When we met Lorenzo and Ben, the founders of ScienceMachine, it was clear they were doing exactly that. With just two people, no marketing, and a ruthless focus on product, they’ve quietly built one of the most powerful applications of autonomous AI we’ve seen in biotech: a fully autonomous agent that helps biotech teams get to results in minutes, not months - and teams are already lining up to use it.
A New Category: The AI Bioinformatician
ScienceMachine’s product, Sam, isn’t a tool. It’s a fully autonomous AI agent: a system that cleans, analyzes, and interprets experimental data, surfacing real scientific insights in a fraction of the time and cost.
In effect, Sam acts as a tireless bioinformatician - one that integrates seamlessly with existing databases and lab workflows, then continuously processes experimental data to find patterns, insights, and potential breakthroughs.
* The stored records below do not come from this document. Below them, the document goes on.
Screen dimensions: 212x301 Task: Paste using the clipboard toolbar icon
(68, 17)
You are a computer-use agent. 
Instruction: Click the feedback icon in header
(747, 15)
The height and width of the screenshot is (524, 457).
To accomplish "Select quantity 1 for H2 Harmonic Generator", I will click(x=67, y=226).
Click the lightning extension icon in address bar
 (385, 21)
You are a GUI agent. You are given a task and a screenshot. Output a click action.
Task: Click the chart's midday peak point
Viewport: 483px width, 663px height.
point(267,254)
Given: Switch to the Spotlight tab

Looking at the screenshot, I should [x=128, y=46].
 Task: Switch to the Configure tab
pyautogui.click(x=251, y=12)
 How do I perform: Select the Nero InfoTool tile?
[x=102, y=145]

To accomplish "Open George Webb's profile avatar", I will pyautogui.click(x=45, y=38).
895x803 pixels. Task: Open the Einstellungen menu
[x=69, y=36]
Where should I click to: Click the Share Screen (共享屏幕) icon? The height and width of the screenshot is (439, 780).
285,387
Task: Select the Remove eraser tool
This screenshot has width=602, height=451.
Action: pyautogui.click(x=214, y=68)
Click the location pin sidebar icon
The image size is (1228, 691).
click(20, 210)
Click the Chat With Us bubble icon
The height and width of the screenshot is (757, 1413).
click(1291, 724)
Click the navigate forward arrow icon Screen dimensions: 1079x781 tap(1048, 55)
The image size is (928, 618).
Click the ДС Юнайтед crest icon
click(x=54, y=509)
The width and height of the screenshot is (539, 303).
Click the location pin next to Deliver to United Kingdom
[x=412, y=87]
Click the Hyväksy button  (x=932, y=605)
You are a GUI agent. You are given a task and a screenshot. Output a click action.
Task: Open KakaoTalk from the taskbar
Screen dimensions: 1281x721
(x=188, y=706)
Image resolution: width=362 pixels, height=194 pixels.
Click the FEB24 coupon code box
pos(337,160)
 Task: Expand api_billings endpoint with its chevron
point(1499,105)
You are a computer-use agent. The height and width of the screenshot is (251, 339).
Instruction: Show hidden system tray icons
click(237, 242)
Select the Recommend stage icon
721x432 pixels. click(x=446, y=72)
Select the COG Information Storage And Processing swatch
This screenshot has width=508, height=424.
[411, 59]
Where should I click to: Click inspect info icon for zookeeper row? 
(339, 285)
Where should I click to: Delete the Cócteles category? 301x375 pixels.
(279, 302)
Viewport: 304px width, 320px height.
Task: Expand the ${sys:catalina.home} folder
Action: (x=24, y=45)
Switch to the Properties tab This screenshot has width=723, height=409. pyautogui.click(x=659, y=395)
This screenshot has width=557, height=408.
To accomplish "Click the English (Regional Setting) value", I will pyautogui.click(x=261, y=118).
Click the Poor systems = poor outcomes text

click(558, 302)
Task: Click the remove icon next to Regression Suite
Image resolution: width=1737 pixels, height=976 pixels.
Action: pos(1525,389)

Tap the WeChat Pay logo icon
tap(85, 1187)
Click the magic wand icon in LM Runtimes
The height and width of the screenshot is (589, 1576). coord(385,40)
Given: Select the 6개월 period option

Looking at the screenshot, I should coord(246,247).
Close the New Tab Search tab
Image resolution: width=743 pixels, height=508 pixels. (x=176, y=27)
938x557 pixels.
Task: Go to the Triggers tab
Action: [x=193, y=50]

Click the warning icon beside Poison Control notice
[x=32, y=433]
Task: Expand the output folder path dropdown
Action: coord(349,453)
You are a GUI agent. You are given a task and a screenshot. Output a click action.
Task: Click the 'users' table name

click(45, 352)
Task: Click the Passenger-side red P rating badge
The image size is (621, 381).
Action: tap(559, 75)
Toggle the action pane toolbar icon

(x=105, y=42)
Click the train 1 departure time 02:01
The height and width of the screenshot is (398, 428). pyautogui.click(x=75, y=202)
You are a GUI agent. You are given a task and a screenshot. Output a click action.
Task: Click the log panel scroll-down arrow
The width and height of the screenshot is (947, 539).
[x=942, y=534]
It’s a leap forward for an industry that’s currently struggling to keep up with the pace and volume of biological data generation.
Why Now
This explosion of biological data has outpaced the ability of most teams to analyze it. Biotech companies are drowning in experimental output, and domain experts often lack the time or training to apply sophisticated data science.
Meanwhile, the rise of foundation models and agent frameworks has made it possible to build intelligent systems that don’t just assist, but autonomously reason, iterate, and discover.
ScienceMachine sits perfectly at this intersection: bringing the power of AI agents to one of the most high-impact, data-rich, and under-served domains in the world.
Why This Team
Lorenzo and Benjamin are a rare combination. Lorenzo is a YC alum and deeply technical product builder who understands the zero-to-one phase inside and out. Benjamin is a computational biologist who previously built internal AI tools at BenevolentAI and knows first-hand how pharma and biotech companies try (and often fail) to scale this kind of capability.
What impressed us most was their velocity. In six months, with no budget and no hype, they built what larger teams with 100x the resources are still trying to prototype. They launched, signed customers (entirely via inbound!), and got real results. That kind of execution is rare, and it’s exactly what this space needs.
What’s Next
We believe ScienceMachine has the potential to become a foundational company in biotech. Not just a useful product, but an infrastructure layer that helps the next generation of researchers make discoveries faster, cheaper, and more precisely than ever before.
We’re proud to be backing them alongside Nucleus Capital, Juniper VC, and a handful of incredible angels from the pharma industry.
If you’re a scientist, biotech founder, or investor curious about what the next wave of AI in science looks like, we suggest you keep an eye on ScienceMachine!